## Your goal
Everything from the line containing "Collapse the sidebar with double-chevron icon" to the last line of the records must be returned verbatim; nothing else belongs in the output.

## Input data
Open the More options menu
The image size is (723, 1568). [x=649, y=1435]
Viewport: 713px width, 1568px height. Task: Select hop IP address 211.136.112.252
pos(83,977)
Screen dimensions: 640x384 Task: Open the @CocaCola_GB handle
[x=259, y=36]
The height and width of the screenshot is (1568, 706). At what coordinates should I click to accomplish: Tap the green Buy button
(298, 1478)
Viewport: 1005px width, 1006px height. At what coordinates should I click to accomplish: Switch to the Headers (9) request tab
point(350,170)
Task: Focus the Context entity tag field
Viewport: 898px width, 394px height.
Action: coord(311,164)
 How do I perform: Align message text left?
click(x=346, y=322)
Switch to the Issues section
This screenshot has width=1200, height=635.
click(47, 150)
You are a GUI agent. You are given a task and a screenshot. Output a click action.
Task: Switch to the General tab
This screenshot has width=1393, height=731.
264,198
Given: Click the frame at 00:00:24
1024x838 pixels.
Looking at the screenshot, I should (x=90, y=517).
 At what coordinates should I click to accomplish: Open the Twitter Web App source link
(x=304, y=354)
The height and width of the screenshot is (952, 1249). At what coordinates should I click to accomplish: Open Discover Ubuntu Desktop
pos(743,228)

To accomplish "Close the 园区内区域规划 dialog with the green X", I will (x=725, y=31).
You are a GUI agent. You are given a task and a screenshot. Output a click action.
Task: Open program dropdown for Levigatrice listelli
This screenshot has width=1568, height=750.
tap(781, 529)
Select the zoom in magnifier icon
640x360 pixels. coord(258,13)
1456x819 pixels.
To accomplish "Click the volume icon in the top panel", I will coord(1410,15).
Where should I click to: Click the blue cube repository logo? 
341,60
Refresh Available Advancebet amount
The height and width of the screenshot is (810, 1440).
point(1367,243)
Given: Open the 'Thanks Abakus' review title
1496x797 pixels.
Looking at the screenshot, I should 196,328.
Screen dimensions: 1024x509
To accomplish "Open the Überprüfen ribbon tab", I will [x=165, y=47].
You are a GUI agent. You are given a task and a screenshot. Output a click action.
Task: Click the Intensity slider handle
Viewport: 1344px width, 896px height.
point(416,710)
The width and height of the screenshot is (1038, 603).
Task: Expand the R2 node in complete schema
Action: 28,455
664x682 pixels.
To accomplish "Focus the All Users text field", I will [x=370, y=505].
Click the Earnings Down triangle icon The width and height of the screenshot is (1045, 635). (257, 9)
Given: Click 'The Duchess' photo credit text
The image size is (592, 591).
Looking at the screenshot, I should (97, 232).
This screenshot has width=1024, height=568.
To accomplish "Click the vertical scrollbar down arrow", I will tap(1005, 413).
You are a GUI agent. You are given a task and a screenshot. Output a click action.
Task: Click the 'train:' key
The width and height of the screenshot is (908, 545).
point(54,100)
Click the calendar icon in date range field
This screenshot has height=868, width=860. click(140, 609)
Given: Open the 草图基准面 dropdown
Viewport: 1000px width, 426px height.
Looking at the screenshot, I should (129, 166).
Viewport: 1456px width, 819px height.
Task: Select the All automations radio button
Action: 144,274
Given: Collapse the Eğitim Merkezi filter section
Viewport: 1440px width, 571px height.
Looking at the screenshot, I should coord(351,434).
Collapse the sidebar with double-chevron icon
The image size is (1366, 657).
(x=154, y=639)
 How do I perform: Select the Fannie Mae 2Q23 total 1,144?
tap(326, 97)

## Answer space
Collapse the sidebar with double-chevron icon
The image size is (1366, 657).
(x=154, y=639)
 How do I perform: Select the Fannie Mae 2Q23 total 1,144?
tap(326, 97)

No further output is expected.